▶ **Task set**:
[1] Write out the portion of the review of The Pillowman that runs from "The Pillowman, which" down to "all involve children.".
[2] Name every actor credited in parentheses in the review of The Pillowman.
[3] Carry on the review of The Pillowman from the final sentence shown.

ONCE UPON A TIME: A writer (Lee Trull, seated) tells stories to his brother (Cameron Cobb) that eerily resemble a series of real-life child murders.

In psychological terms, Freud might have described the contemporary Irish playwright Martin McDonagh as one sick fuck. Over a half-dozen plays and two movie scripts, McDonagh has devised some of the most gruesome plots this side of Clive Barker. Among the story points roiling around inside that moist tomb that is his mind: matricide via boiling lard; the onstage execution of a cat by pistol (oh, and the slow torture of a prisoner, too); an exploding cow; and a gravedigger hired to pulpify the bones of the recently interred.

How does this man sleep at night? (I’m guessing on a pile of money.)

To make matters worse, as darkly and profoundly disturbing as his plays are, they are also unrelentingly funny — and not just in that tentative, gallows-humor way. I mean roll-in-the-aisles hysterical. Imagine Monty Python with a chainsaw.

The Pillowman, which is enjoying its Dallas premiere thanks to Kitchen Dog Theater, may be the apotheosis of McDonagh’s storytelling ethos, mainly because its central character is a storyteller as twisted as McDonagh himself.

Katurian K. Katurian (Lee Trull) — his parents also had a love for twisted jokes — is an unsuccessful writer in a nameless totalitarian state. He’s written more than 400 short stories that put the “grim” into Grimm Fairy Tales: An ironic deconstruction of “The Pied Piper of Hamelin,” where the piper is a pedophile; a religious allegory where a girl is buried alive; a story of a gentle giant tasked with convincing people to commit suicide. And virtually all involve children.

This theme has attracted the attention of the local constabulary, especially good cop Tupolski (Ian Leson) and bad cop Ariel (Michael Federico), who notice a disturbing similarity between Katurian’s plots and a series of child murders. Before you can say “Patriot Act,” Katurian and his mentally retarded adult brother, Michal (Cameron Cobb) are being interrogated — a formality before the execution, since the police know the author is guilty. They just want him to confess first.

▶ **Extracted records**:
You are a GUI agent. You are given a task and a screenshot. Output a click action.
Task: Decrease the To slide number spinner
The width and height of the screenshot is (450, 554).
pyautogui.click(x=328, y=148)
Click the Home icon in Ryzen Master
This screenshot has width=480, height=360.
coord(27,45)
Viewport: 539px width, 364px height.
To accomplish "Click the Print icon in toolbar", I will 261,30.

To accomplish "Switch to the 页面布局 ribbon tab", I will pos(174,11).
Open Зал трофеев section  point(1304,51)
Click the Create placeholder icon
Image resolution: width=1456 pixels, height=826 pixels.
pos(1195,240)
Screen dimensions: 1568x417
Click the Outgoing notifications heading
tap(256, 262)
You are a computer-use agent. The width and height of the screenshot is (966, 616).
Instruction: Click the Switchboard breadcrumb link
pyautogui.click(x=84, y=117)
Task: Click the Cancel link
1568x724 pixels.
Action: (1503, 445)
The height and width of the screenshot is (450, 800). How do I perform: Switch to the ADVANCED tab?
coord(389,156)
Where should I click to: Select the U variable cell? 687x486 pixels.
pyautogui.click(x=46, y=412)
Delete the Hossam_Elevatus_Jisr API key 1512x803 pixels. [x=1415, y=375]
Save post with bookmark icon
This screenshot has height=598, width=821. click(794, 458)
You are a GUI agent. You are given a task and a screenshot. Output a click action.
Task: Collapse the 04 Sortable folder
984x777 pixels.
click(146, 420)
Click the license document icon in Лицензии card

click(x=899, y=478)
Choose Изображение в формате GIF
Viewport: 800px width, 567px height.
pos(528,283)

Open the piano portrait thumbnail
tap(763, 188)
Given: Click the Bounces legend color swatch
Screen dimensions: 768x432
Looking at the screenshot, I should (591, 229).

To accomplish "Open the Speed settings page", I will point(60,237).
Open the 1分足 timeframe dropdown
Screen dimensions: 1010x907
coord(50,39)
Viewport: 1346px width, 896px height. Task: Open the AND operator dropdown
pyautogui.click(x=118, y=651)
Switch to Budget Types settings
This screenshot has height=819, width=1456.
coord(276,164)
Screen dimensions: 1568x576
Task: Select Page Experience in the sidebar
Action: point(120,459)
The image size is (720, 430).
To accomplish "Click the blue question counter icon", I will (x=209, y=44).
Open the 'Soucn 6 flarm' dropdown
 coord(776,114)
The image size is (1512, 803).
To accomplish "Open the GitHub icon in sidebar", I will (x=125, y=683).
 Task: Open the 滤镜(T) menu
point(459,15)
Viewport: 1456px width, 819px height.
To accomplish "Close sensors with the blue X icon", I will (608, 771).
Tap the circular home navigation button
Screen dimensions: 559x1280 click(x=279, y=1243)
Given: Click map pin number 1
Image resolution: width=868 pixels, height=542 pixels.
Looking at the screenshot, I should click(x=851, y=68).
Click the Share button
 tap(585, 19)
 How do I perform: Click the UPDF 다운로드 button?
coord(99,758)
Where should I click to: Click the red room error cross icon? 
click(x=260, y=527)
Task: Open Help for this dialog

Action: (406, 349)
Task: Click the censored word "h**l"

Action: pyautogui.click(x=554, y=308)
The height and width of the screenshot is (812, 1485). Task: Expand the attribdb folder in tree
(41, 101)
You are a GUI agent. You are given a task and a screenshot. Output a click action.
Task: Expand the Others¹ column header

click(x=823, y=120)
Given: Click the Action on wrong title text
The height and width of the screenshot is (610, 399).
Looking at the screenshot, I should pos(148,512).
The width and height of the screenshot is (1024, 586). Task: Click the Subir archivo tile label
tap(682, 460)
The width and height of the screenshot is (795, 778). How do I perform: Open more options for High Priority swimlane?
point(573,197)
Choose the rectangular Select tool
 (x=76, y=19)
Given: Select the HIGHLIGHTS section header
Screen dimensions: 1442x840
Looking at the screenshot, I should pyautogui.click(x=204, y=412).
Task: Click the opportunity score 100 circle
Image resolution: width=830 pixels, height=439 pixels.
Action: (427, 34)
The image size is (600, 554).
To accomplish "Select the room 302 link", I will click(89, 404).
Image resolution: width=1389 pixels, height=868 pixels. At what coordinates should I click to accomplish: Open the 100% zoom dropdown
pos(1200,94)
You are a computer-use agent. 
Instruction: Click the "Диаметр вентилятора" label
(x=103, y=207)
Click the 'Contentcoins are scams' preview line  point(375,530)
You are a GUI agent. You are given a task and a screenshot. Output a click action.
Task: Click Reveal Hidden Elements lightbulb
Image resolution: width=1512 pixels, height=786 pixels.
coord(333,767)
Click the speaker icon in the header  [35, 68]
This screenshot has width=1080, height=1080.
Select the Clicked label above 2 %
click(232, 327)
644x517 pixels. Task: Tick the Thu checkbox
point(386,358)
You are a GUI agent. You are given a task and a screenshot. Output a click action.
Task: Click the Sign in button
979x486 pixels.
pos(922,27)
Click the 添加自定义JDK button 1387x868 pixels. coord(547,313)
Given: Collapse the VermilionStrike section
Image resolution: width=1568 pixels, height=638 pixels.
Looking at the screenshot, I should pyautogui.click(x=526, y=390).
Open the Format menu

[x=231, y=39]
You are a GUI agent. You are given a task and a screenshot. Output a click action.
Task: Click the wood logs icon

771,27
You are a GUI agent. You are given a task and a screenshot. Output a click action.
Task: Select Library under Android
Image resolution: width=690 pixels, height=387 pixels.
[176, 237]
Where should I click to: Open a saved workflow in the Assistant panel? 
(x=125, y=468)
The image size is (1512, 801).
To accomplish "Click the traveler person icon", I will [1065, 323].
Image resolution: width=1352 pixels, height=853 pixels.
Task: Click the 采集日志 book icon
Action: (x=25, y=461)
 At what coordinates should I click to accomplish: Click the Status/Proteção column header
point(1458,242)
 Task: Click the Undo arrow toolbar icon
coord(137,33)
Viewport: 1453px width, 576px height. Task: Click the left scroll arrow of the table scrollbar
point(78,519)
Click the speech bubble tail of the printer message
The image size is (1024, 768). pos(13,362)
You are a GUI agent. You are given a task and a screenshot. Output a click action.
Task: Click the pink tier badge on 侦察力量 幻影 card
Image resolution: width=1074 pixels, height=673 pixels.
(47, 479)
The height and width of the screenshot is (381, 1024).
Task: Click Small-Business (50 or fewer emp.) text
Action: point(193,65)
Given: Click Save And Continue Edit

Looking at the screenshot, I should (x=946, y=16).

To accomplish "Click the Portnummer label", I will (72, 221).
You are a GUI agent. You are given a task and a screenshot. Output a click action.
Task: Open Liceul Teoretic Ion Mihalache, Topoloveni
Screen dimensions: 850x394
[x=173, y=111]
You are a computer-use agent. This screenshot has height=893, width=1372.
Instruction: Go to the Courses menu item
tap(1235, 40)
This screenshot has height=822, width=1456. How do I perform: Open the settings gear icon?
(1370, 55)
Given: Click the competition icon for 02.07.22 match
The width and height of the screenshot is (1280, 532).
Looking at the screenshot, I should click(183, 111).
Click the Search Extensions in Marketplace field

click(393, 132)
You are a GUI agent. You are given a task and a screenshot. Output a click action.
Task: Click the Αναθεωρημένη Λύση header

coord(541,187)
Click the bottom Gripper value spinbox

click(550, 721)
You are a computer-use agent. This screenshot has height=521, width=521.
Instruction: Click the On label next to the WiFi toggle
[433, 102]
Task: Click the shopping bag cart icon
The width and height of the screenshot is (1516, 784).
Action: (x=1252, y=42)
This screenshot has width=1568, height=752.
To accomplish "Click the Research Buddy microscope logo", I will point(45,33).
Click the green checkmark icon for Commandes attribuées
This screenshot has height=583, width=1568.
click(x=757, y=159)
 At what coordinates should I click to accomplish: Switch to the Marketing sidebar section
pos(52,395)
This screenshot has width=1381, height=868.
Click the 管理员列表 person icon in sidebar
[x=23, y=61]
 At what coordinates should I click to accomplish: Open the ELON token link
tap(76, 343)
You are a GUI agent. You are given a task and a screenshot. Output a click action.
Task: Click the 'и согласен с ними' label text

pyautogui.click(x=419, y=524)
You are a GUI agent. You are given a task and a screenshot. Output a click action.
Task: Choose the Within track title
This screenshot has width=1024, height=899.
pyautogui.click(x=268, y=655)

▶ **Answers per task**:
[1]
The Pillowman, which is enjoying its Dallas premiere thanks to Kitchen Dog Theater, may be the apotheosis of McDonagh’s storytelling ethos, mainly because its central character is a storyteller as twisted as McDonagh himself.

Katurian K. Katurian (Lee Trull) — his parents also had a love for twisted jokes — is an unsuccessful writer in a nameless totalitarian state. He’s written more than 400 short stories that put the “grim” into Grimm Fairy Tales: An ironic deconstruction of “The Pied Piper of Hamelin,” where the piper is a pedophile; a religious allegory where a girl is buried alive; a story of a gentle giant tasked with convincing people to commit suicide. And virtually all involve children.

[2] Lee Trull, Cameron Cobb, Ian Leson, Michael Federico

[3]
With The Pillowman, McDonagh turns the nightmarish outline of Kafka’s The Trial into a work of hilarious madness. His “Mr. K” doesn’t even get a trial, and the incomprehensibility of his ordeal is eerily frightening. Trull, who has a knack for seeming both innocent and sniveling, does top-notch work. Katurian has cared for his brother his entire life, and his stories have become talismans, expressions of his love for Michal. Trull embraces his characters conflicts and passions superbly.

Even better is Cobb, uncannily convincing as a mentally retarded man. His Michal is, as it must be, sweet, disarming but also infuriating. As the thought policeman, Leson has just the right voice: soothing one second, then horrible. Few actors seem as organic onstage as Leson: listening, reacting, seeming to conjure up dialogue from thin air with sarcastic wit.

At nearly two-and-a-half hours, The Pillowman could feel unrelenting. But so electric is this production, co-directed by Jonathan Taylor and Christina Vela, the time flies by. Even the oppressive set, like the inside of a submarine, is institutional, cold and colorless — a crucible in which Katurian’s goose is cooked — doesn’t overwhelm your enjoyment.

Enjoy a play about incest, child rape and Abu Ghraib-like torture? Well, yes. How sick does than make me?

The Pillowman is playing at the MAC through Oct. 11, Thursdays–Saturdays at 8 p.m.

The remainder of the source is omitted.